[EXERCISE PASSAGE]
»»

U.S.-listed Chinese stocks gain ahead of China’s potential $283B fiscal stimulus package
U.S.-listed shares of Chinese companies were mostly higher Friday, a day ahead of a scheduled meeting at China’s finance ministry where investors anticipate authorities will unleash billions of dollars worth of new economic stimulus.
A briefing is set for Saturday by China’s Ministry of Finance. Market expectation is for a fiscal stimulus package sized at 1.5T-2T yuan ($212.27B-$283B), excluding 1T yuan in recapitalization for big banks, Deutsche Bank said Friday.
“It will be important whether the actual announcement meets this threshold after a week of nervousness following a week or so of euphoria,” Jim Reid, head of global economics and thematic research at Deutsche Bank, said in a note. “Two other key factors will be whether the Ministry of Finance sets a ‘whatever it takes’ tone, and also if there are fiscal measures to support the property sector.”
In the markets, Alibaba Group (BABA) rose 1% during Friday’s session. JD.com (JD) gained 1.5%, Trip.com (TCOM) advanced 2%, Nio (NIO) picked up 0.3%, and ZTO Express (ZTO) moved up 1.3%.
Among exchange-traded funds, Global X MSCI China Consumer Discretionary ETF (CHIQ) tacked on 1%, iShares MSCI China ETF (MCHI) edged up 0.4%, and the GXC SPDR S&P China ETF (GXC) rose 0.2%.
China’s central government and cities in late September began announcing actions aimed at bolstering the key property market and the overall economy, which has yet to make a full recovery after the COVID pandemic. Rate cuts and easier down-payment terms for home buyers were among the measures, and Chinese capital markets landed 800B yuan ($112.30M) for financial firms to purchase stocks. China has set a growth target of ~5% for this year.

««

[DATA RECORDS]
»»

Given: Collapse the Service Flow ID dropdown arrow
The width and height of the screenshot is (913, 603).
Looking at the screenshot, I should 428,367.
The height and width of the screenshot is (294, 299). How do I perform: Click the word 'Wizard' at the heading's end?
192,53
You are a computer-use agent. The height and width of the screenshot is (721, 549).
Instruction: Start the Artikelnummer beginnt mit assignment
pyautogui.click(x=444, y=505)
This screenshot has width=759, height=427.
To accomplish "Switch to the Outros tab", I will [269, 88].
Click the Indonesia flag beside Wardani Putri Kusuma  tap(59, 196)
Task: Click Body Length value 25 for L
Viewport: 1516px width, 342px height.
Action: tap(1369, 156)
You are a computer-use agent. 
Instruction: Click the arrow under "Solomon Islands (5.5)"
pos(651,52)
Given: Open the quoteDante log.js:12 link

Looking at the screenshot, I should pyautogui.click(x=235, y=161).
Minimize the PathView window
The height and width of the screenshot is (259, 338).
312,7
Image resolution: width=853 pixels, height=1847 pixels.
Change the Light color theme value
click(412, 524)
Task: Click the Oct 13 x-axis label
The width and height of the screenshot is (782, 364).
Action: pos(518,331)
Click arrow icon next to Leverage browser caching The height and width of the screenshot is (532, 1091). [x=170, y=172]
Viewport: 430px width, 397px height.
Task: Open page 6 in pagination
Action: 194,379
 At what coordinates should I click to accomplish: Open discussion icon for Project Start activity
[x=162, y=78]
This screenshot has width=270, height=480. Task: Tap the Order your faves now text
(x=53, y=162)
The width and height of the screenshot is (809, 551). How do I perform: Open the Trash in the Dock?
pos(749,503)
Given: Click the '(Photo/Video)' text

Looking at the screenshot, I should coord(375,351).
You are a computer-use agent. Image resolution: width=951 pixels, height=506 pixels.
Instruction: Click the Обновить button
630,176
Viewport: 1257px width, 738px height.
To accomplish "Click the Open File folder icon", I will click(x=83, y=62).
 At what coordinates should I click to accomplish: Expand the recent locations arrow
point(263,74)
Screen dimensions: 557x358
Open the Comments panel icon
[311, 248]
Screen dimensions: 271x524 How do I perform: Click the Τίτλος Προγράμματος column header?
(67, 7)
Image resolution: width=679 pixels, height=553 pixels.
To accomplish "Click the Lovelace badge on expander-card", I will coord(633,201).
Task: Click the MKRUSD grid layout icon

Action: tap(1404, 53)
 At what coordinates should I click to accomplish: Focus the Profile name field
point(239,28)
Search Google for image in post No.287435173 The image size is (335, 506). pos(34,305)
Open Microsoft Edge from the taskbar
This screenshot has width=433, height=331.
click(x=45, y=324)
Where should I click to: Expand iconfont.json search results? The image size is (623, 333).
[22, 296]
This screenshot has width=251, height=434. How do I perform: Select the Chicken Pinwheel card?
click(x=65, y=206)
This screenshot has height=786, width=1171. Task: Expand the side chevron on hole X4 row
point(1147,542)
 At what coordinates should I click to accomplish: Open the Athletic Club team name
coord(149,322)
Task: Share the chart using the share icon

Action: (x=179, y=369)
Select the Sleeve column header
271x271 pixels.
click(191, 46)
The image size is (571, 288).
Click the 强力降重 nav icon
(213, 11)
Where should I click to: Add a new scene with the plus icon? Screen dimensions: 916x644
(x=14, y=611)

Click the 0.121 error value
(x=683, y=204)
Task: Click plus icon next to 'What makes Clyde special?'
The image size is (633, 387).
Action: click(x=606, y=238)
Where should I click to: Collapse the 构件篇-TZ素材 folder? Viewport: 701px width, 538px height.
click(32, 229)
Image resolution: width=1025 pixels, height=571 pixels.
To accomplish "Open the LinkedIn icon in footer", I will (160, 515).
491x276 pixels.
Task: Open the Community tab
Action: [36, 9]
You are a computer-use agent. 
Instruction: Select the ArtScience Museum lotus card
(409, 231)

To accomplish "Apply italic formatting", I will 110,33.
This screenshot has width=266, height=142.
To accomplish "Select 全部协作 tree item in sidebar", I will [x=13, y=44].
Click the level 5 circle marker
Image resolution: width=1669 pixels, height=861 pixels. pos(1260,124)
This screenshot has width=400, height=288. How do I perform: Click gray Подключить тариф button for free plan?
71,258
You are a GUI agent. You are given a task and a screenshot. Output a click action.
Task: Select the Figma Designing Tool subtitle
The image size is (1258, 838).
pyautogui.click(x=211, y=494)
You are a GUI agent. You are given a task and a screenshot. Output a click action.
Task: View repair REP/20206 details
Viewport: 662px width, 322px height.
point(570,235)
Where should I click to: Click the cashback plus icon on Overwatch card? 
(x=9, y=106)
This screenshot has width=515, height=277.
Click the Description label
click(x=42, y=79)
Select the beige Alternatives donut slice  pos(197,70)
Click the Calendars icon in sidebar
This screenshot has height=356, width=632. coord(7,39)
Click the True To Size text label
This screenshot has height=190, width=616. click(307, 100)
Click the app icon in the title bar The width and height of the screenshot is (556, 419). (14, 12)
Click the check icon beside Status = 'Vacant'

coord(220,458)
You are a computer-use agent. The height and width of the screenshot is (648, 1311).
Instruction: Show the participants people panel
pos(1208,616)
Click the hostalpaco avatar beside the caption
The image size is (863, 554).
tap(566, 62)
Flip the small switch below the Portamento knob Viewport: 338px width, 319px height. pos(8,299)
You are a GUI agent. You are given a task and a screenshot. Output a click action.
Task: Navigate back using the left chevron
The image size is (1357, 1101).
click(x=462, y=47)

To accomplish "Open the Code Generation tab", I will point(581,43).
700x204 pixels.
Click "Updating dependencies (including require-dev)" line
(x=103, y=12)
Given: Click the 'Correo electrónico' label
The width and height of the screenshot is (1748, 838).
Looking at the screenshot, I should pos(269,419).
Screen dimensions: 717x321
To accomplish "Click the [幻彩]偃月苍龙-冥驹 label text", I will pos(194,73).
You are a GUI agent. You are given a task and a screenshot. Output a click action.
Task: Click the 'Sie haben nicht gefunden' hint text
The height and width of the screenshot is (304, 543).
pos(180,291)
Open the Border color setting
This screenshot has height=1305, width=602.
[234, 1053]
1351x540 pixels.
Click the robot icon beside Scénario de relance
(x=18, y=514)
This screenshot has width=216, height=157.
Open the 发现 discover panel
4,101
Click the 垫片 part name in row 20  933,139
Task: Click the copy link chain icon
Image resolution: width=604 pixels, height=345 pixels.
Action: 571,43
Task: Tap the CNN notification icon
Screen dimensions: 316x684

««

[LIST OF TASKS]
1. Can you return the Chinese stocks article's passage from "In the markets, Alibaba" to "moved up 1.3%."?
2. In the Chinese stocks article:
(a) On what day is China's Ministry of Finance briefing set?
(b) By what percentage did JD.com gain during Friday's session?
(c) What growth target has China set for this year?
3. Can you continue the Chinese stocks article after its final sentence?
The data has no role in this exercise.

[EXERCISE RESPONSES]
1.
In the markets, Alibaba Group (BABA) rose 1% during Friday’s session. JD.com (JD) gained 1.5%, Trip.com (TCOM) advanced 2%, Nio (NIO) picked up 0.3%, and ZTO Express (ZTO) moved up 1.3%.

2.
(a) Saturday
(b) 1.5%
(c) About 5%

3.
Shanghai’s CSI 300 index (SHSZ300) has bulked up ~18% since late September, but it ran into a selloff this week as the stimulus-driven rally lost steam. Earlier this week, China’s economic planner said growth targets were reachable, but investors were disappointed by the lack of further stimulus measures that analysts and economists say are needed to kick up growth in the world’s second-largest economy.
Bank of America (BofA) said Friday it will “buy any China dips” as it anticipates China raising its GDP view from 4.6%, which could spur asset allocation to the country. A record $39.1B was pushed into Chinese equity funds over the past week, BofA said in its Flow Show note, citing fund-tracker EPFR.
Chinese equities pulling back this week “demonstrate just how dependent the rally is on stimulus expectations, especially when it comes to the fiscal part of the package,” Deutsche Bank’s Reid said.
Other China ETFs include: (KWEB), (FXI), (PGJ), (FLCH), (YINN) and (YANG).
The CSI 300 Index (SHSZ300) has risen ~13% YTD while the S&P 500 (SP500) has gained ~21%.